**What this task involves**
Wherever the word "Open" turns up in a line of the entries, copy that line.

(Saved data entries)
┄┄┄┄┄┄
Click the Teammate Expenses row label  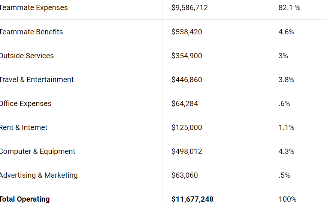[x=34, y=8]
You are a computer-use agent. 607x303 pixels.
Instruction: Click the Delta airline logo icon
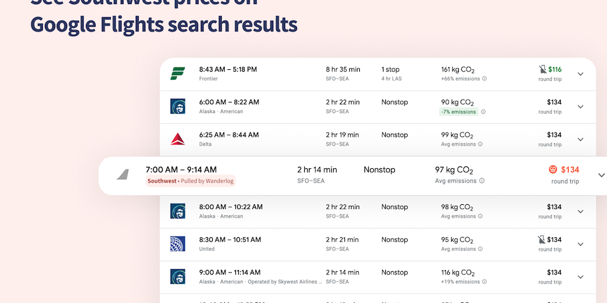point(178,139)
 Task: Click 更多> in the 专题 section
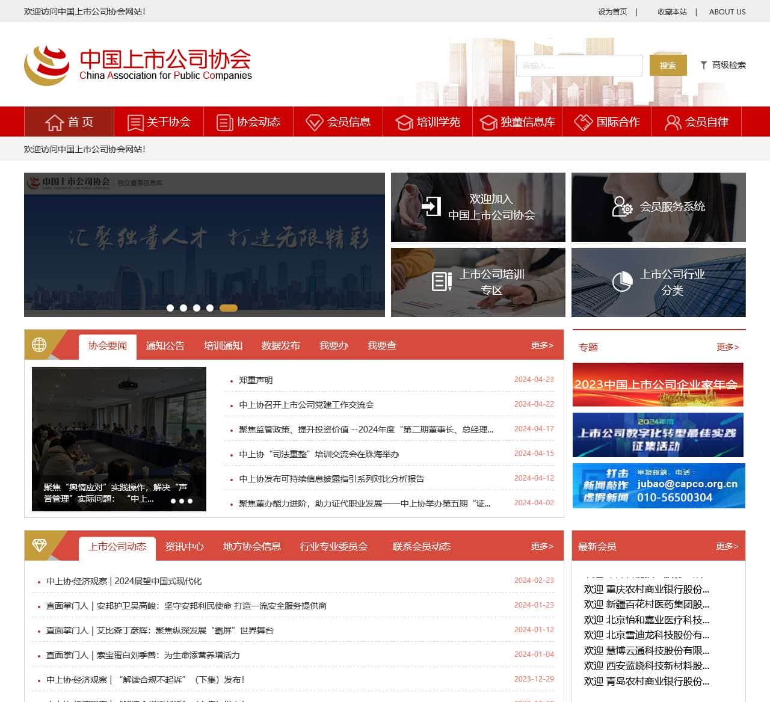[x=727, y=346]

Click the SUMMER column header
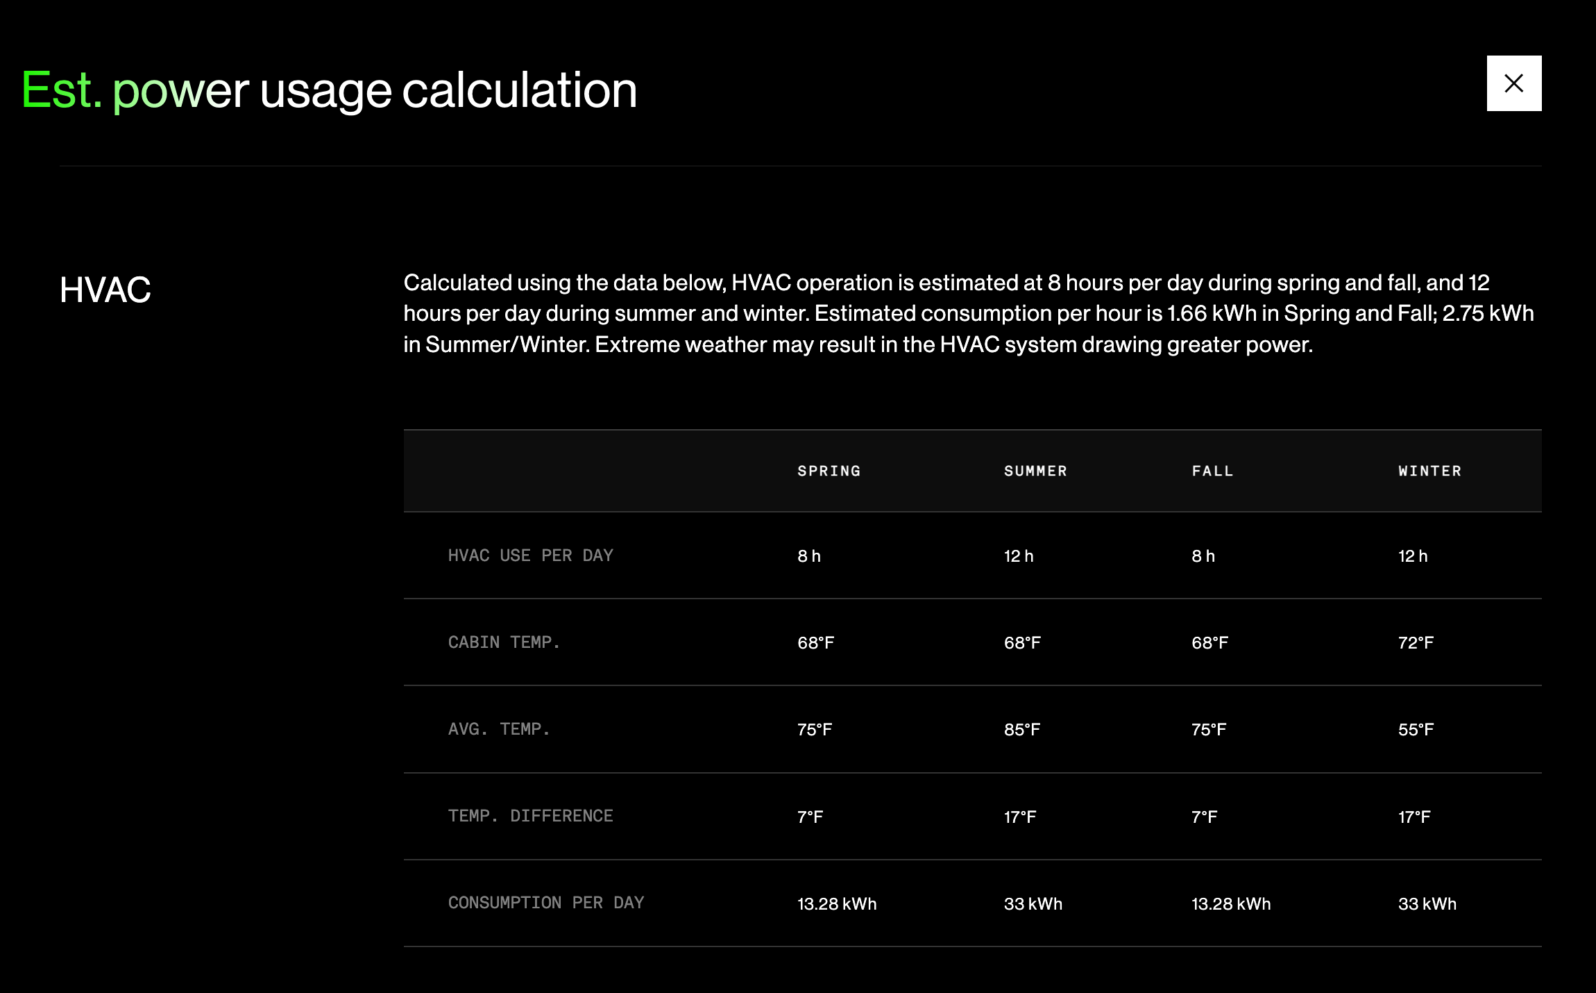[1035, 471]
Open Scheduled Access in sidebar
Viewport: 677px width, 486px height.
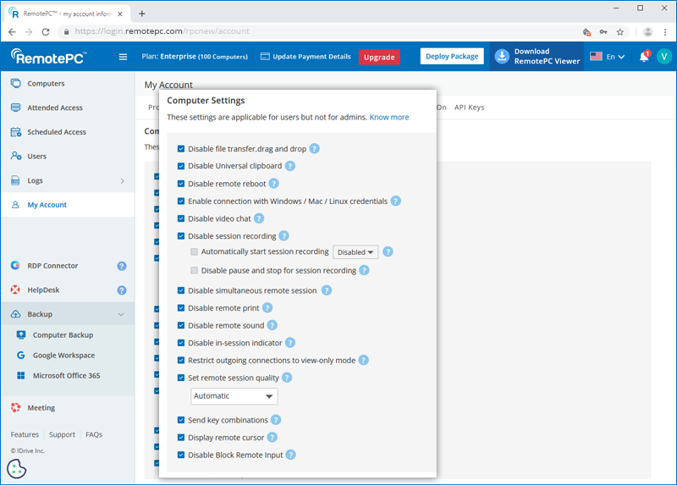[x=57, y=132]
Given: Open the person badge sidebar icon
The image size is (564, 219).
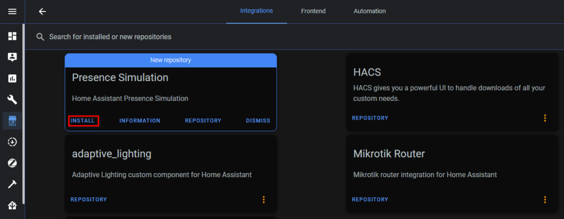Looking at the screenshot, I should tap(12, 57).
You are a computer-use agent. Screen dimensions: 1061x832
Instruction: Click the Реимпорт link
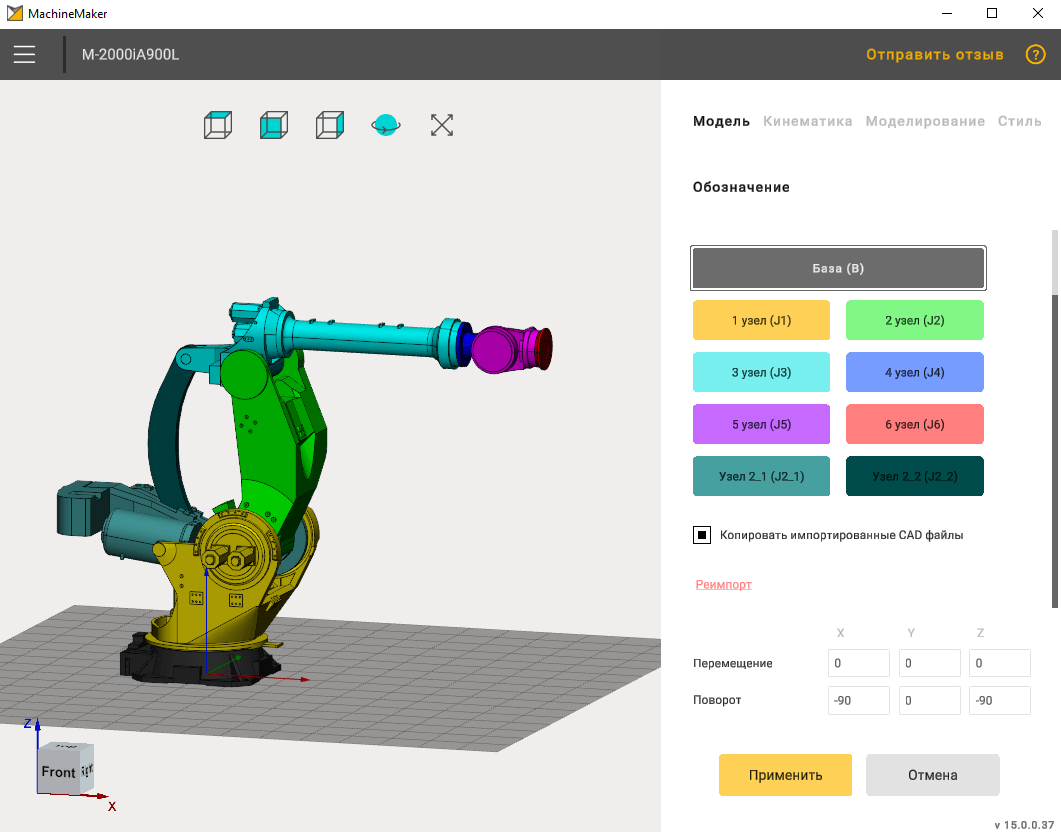click(x=723, y=584)
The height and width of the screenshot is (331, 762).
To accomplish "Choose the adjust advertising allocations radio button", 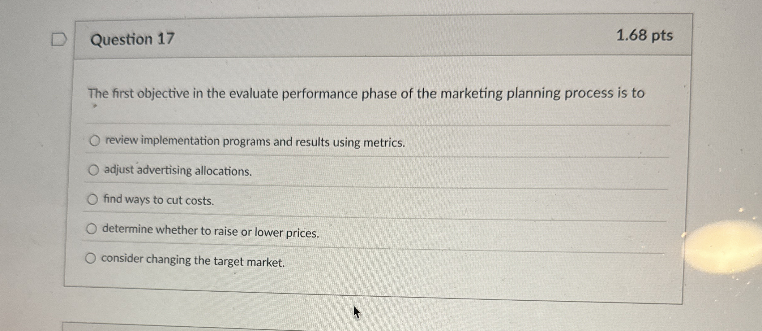I will [x=93, y=170].
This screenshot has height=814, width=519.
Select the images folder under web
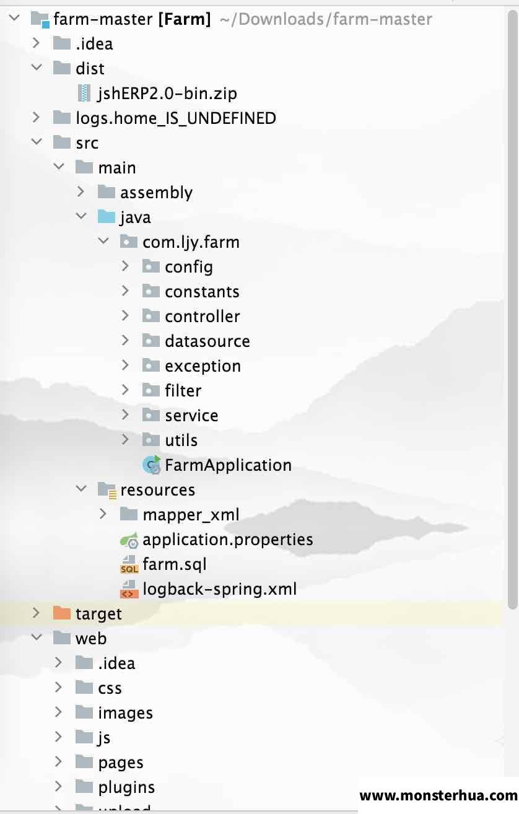click(125, 713)
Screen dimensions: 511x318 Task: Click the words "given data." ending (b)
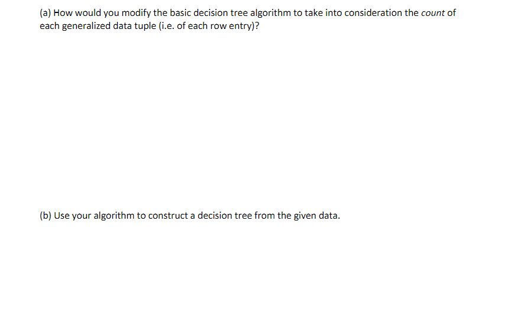[317, 216]
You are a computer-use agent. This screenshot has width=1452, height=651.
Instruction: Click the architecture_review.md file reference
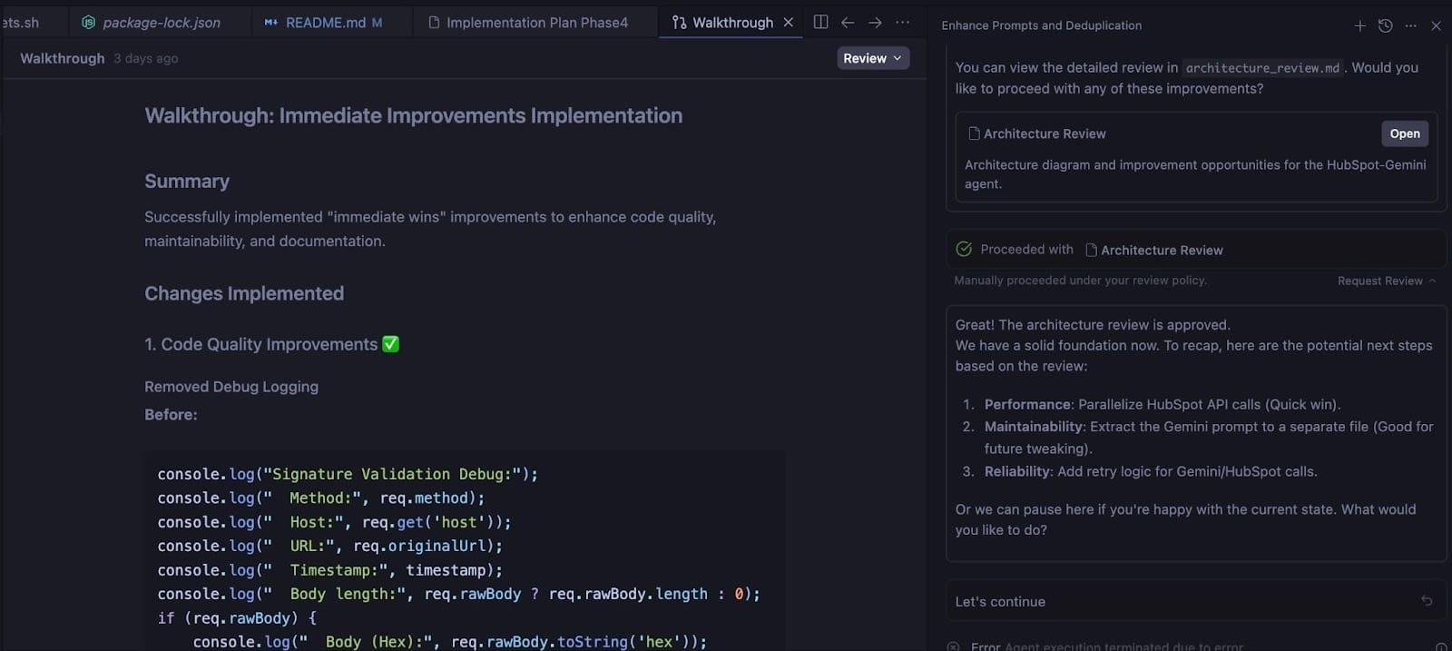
┄┄┄┄┄┄
**Result of this task**
Open Scheduled Access in sidebar
Given: Open the person badge sidebar icon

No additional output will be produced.